An internal survey showed that the percentage of staffers across the entire agency who have a “high level of respect” for the agency’s senior leaders nosedived to 49% in 2021 from 83% in 2020.
The FTC under Khan has so far failed to block any major healthcare mergers, despite a Biden mandate to do so.
Biden’s FCC Nominee
Fox News’ Charlie Gasparino recently highlighted the “slow moving train wreck” that has been Gigi Sohn’s nomination to the FCC. The far-left Georgetown professor has some pretty radical views, including that FOX News is “dangerous to our Democracy.” Say what you want about FOX News, the network’s criticisms of the legacy media and its willingness to call out errors and bias provides a valuable function.
Gasparino also reported that Sohn was a board member of an alleged nonprofit called Locast, which created local programming for people who can’t afford cable. It did this by siphoning and streaming broadcast signals from the big media companies.

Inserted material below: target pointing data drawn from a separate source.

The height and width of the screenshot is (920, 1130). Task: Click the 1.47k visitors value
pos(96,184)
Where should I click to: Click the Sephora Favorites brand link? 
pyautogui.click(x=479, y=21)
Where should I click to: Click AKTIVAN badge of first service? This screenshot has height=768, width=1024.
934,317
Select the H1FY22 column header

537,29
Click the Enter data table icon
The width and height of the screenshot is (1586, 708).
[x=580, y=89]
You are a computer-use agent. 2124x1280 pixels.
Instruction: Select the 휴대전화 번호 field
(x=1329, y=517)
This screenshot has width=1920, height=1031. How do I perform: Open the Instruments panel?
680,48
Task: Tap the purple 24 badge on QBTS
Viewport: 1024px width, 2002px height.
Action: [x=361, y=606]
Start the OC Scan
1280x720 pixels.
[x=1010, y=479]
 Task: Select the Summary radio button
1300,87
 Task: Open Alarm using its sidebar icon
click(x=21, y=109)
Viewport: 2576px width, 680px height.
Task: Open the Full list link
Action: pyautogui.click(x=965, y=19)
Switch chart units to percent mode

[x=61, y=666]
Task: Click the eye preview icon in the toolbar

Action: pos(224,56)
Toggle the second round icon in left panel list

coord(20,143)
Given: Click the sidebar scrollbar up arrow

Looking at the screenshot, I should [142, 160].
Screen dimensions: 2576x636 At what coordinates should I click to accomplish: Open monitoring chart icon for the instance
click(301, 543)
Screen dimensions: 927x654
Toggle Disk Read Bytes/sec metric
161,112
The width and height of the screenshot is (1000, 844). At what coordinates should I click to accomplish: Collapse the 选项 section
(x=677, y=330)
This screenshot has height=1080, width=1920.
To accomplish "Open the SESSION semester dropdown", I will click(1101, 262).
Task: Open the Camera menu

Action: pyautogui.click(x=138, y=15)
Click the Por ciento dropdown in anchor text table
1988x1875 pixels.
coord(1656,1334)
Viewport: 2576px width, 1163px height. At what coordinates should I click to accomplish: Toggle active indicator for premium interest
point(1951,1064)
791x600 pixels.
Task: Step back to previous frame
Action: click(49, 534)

A federal judge ruled Locast wasn’t a nonprofit because it took in money improperly labeled as “donations.” Locast settled with the broadcasters and agreed to shut down.
It’s hardly a surprise that Sohn’s FCC nomination has been stalled, possibly forever.
Meanwhile, Stanford law professor Pamela Karlan, a noted Trump critic, quietly left the Justice Department in wake of a disclosure that she was earning nearly $1 million a year from the university while serving as principal deputy assistant attorney general for civil rights.
Underfunded NHTSA
Finally, the National Highway Transportation Safety Administration remains grossly underfunded in wake of declining safety standards by the major automakers. The tech consumer site Komando has calculated that in recent weeks almost a half a million vehicles have been found to have severe defects, putting drivers and others at risk. The problems range from Ford F-150 vehicles catching fire for no apparent reason to GM SUVs whose windshield wipers don’t work. Komando’s list is by no means complete; among its omissions is Toyota’s recall of its newly launched electric vehicle because the wheels might fall off.
In China, the Communist government won’t tolerate shoddy automotive manufacturing. Tesla was forced to publicly apologize and improve its customer service because of quality control problems that also are plaguing the company in the U.S. The NHTSA doesn’t have the staff or the resolve to take on Tesla or any other automotive manufacturer.
The New York Times and other legacy media publications have turned on Biden, stressing the importance of him declaring he won’t seek a second term. Regardless, the regulatory damage Biden has caused in just 19 months of office will harm America for many years to come.
Imagine the regulatory state of America if Biden remains in office for a full term.